When SMU began promoting community involvement on its website by all its health professions, “we started attracting more students who cared about social and health justice issues, who then pushed the faculty and university to develop more inclusive practices and further develop our community engagement with students from all of our programs,” Nordstrom says.
Magnusson incorporates SDOH into a course she teaches at the University of Colorado, addressing health and wellness. “I teach about structural violence and our role in identifying and ameliorating the social determinants of health in our clinical populations and communities.”

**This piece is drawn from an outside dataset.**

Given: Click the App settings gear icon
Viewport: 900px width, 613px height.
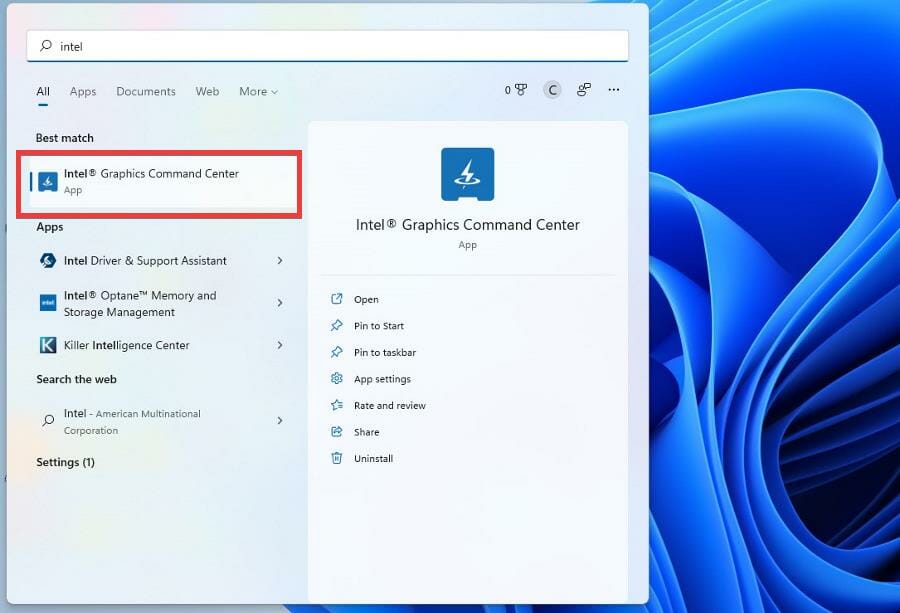Looking at the screenshot, I should point(336,378).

She explains that structural violence can take the forms of oppression, poverty, and discrimination, which contribute to health disparities. Students are asked to read and reflect on the profession’s core values that encourage PTs and PTAs to advocate for social policies that promote the health needs of clients and their communities.
“I want to raise their consciousness so they can better understand the root causes of health disparities—and then how we can address them in our practice and communities,” says Magnusson.
Keyser suggests integrating public health coursework into educational programming to provide students with a population health lens through which they can better understand SDOH and their applicability to PT practice. “Many students at CSM [APTA’s Combined Sections Meeting] expressed interest in this work, but there are few resources, and only a limited number of PTs” with sufficient grounding in public health issues, she says.
To that end, Keyser and McKinney are collaborating with Andrews University’s new women’s health academic certificate, embedded within the postprofessional doctor of science program within the Michigan institution. “We are developing a women’s health and human rights course,” Keyser says, which will be available online to postprofessional students and for continuing education.
While having a public health background may be helpful, the PTs interviewed for this article say, don’t let the lack of one stop you from getting involved. All PTs and PTAs, they emphasize, have a role in moving the needle on the successful transition to population health.